A. Relevance is how closely the results from a search match the searcher’s needs. Relevance is subjective, often undermined by using a search word that can be interpreted differently from what the searcher had in mind. Using a thesaurus/taxonomy/controlled vocabulary to index content increases relevance in retrieval, ensuring that the searcher will find what he or she is looking for.
Q. What is the difference between a controlled vocabulary, a taxonomy, and a thesaurus?
A. A controlled vocabulary is a set of terms that are valid for indexing (categorizing, generally by topic or subject) a set of documents. The list is generally alphabetized, but no further internal organization of terms is implied.

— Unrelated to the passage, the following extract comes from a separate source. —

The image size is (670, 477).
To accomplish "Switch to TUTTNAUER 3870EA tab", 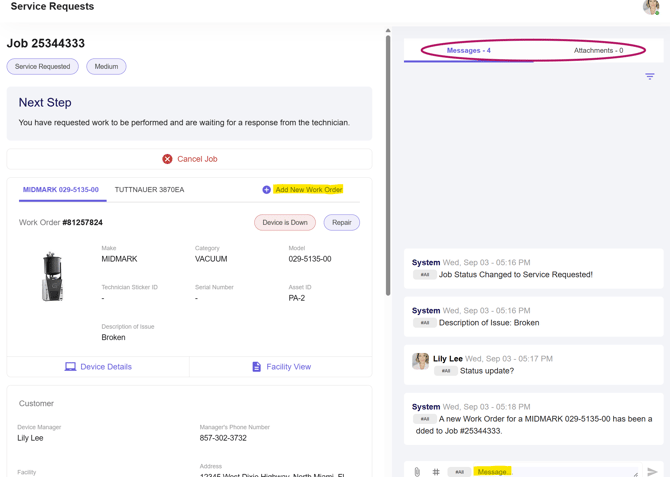I will (x=149, y=189).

A taxonomy is a controlled vocabulary presented in an outline view, also called a hierarchy. Terms are organized in categories or branches, reflecting general concepts (Top Terms), major groups (Broader Terms), and more specific concepts (Narrower Terms).
A thesaurus is a controlled vocabulary, often displayed as a taxonomy, with additional information about the terms. Additional information can be synonyms (non-preferred terms, or Use/Used for indicators), scope notes (explanations of the terms within the scope of the vocabulary), editorial notes (clarifications for editorial uses of the term), and term histories. More advanced thesauri may involve additional information, such as alternate languages, numerical codes, and status designations for terms.

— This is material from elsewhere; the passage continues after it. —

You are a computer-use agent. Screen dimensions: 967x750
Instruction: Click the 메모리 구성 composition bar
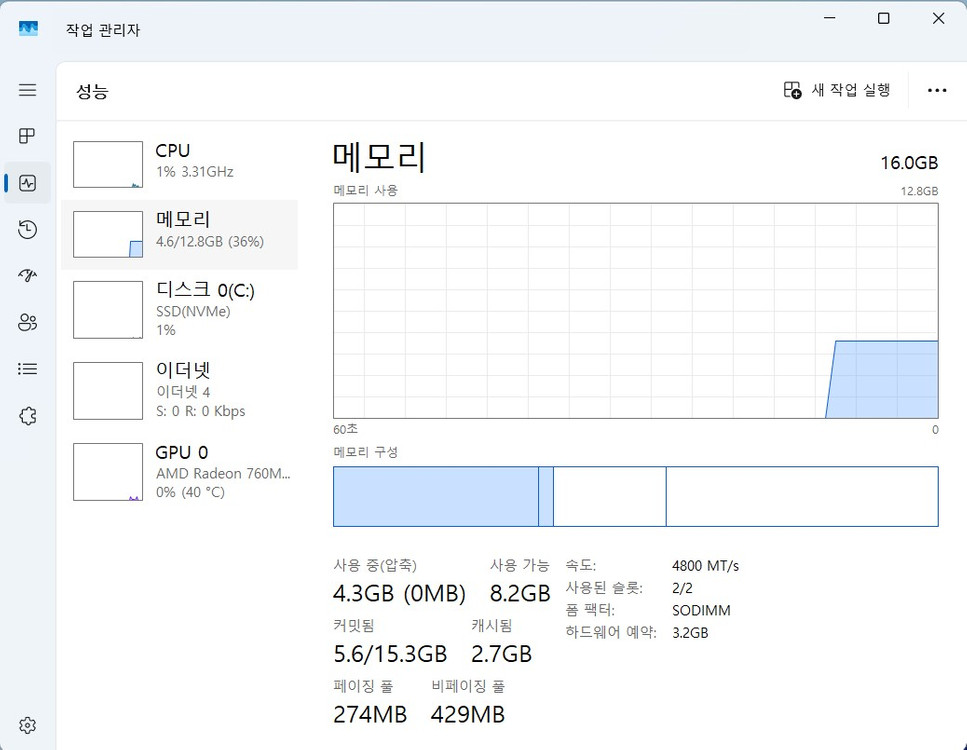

Q. Are there guidelines for taxonomies or thesauri?
A. There are several sets of guidelines. NISO (the National Information Standards Organization), for example, has produced the Z39.19 Guidelines for the Construction, Format, and Management of Monolingual Controlled Vocabularies.
Q. What are the advantages of a taxonomy?

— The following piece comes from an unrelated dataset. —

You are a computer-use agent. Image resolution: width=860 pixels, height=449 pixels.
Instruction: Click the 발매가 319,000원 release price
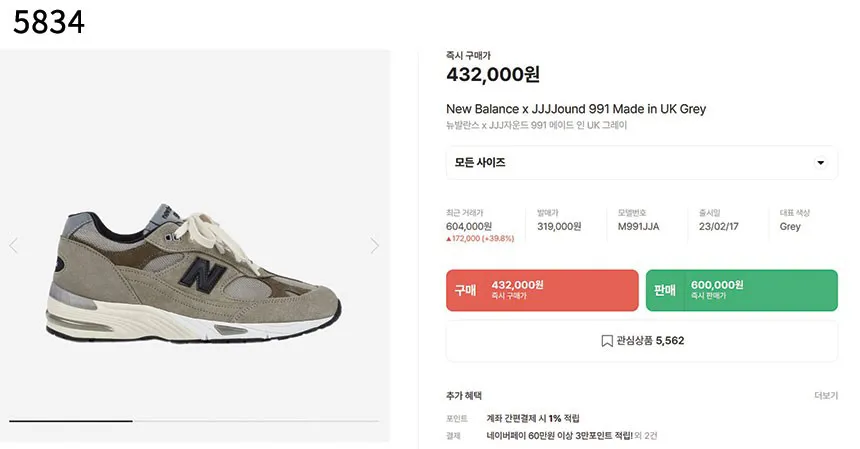[x=559, y=227]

A. A taxonomy’s hierarchical organization makes it easy to locate the most accurate subject indexing term. The hierarchical view makes it easy to “drill down” through categories to find terms. You don’t need to know the first letter of the word or phrase to find the concept, as you do with an alphabetical list.
Q. Are there extra advantages to a thesaurus?
A. In addition to the hierarchical display of the taxonomy view, a thesaurus may be viewed as individual term records with the added value of conceptual associations, notes on use, translations to other languages, and other supplemental information. This information provides the user with ideas for alternative terms that may be appropriate for indexing, or finding documents on conceptually related topics.
Q. What can I do with a taxonomy?
A. You can use a taxonomy in many ways:
- Categorize content (documents) using taxonomy terms
- Provide a common language basis for all activities within an organization
- Coordinate documents, people, and activities by using the same descriptive terminology throughout
- Use taxonomy terms as metadata for HTML records
- Use the taxonomy as a browsable topic list in a portal or web site
- Search the data in your database by taxonomy term
For more detail on the business utility of a taxonomy, see this Taxodiary article.
Q. Do you provide training?
A. Access Innovations, Inc. can provide training either at your facilities or our office. The training takes two days for M.A.I. and one day for Thesaurus Master, covering all aspects of using the software.
Q. Who are your trainers?
A. Our trainers are experienced taxonomists familiar with the Data Harmony software as well as with techniques and best practices for taxonomy creation and development, indexing rule set development, and abstracting and indexing. In addition, our trainers have worked with many information specialists on thesaurus construction and indexing practices, through conference workshops, seminars, webinars, and on-site at our customers’ facilities.
What Are the System Integration Options?
Q. How does Data Harmony software connect to other systems?
A. We connect to other systems through an application programming interface (API). This allows different systems to communicate seamlessly.
Q. What is an API?
A. An application programming interface is a set of methods that enable one program to communicate with another program. Data Harmony has published APIs that allow other software to hook to MAIstro, Thesaurus Master, and M.A.I.
Q. How do I get my data to M.A.I.?
A. You can get your data into M.A.I. in either of the following ways:
- Your data input system can be modified to use the Data Harmony API for sending data interactively through the M.A.I. rule base. This produces indexing term suggestions interactively, on a document-by-document basis
- You can use the Data Harmony program to run groups or collections of documents
Q. How does Data Harmony software relate to a portal?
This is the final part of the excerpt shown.